Le garçon fut bien étonné, et demanda :
– Vous connaissez donc mon nouveau nom ?
– Bien sûr, tu n’as pas arrêté de le répéter. Et moi, je puis dire : béni soit Jean 3. 16 !
– Mais sais-tu où cela se trouve ?
– C’est dans la Bible.
– La Bible, qu’est-ce que c’est ? Questionna le pauvre garçon, qui n’en avait jamais entendu parler. Eh bien, voulez-vous me le lire ? Et en écoutant ce verset, il murmurait :
– Que c’est beau. Cela ne parle que d’amour. Et il n’y a pas seulement une maison pour la nuit, comme j’en ai bien profité, mais une demeure pour toujours. Et il apprit le texte par cœur, tout joyeux.

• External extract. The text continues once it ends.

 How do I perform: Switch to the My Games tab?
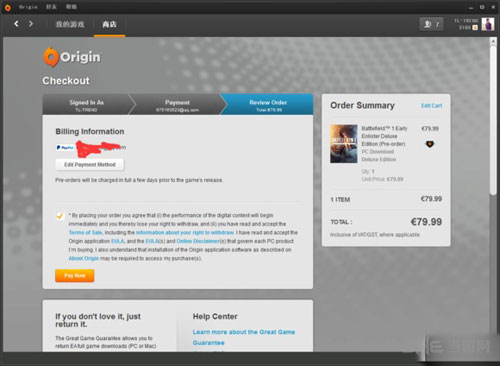click(70, 24)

Après quelques jours, il eut un autre voisin de lit, un vieillard très malade. Une religieuse vint le visiter, et lui demanda si le prêtre était venu le voir. Il répondit que oui, mais qu’il avait compris qu’il allait mourir et qu’il n’était pas prêt à cela. Elle lui laissa un chapelet, mais qui ne lui apporta aucun réconfort, ni assurance pour l’au-delà. Il répétait : Je suis un grand pécheur, et je ne suis pas prêt à mourir. Que vais-je devenir ?
Notre petit ami, entendant cela, se dit : Il a besoin d’un passeport et il s’adressa au vieillard :
– Je sais quelque chose qui vous fera du bien, comme il m’en a fait à moi.
– Eh bien, dis-le-moi.
– Voilà : c’est Jean 3. 16. Vous m’écoutez ?
– Oui, bien sûr.
Le garçon lui récita le verset, le répétant plusieurs fois.
Le vieillard ajouta foi à la Parole de Dieu, crut au Seigneur Jésus, et mourut en paix.
Notre jeune ami retrouva la santé, et Dieu fit en sorte qu’il rencontre des amis qui le firent aller à l’école. Et il devint par la suite un évangéliste servant fidèlement son Maître.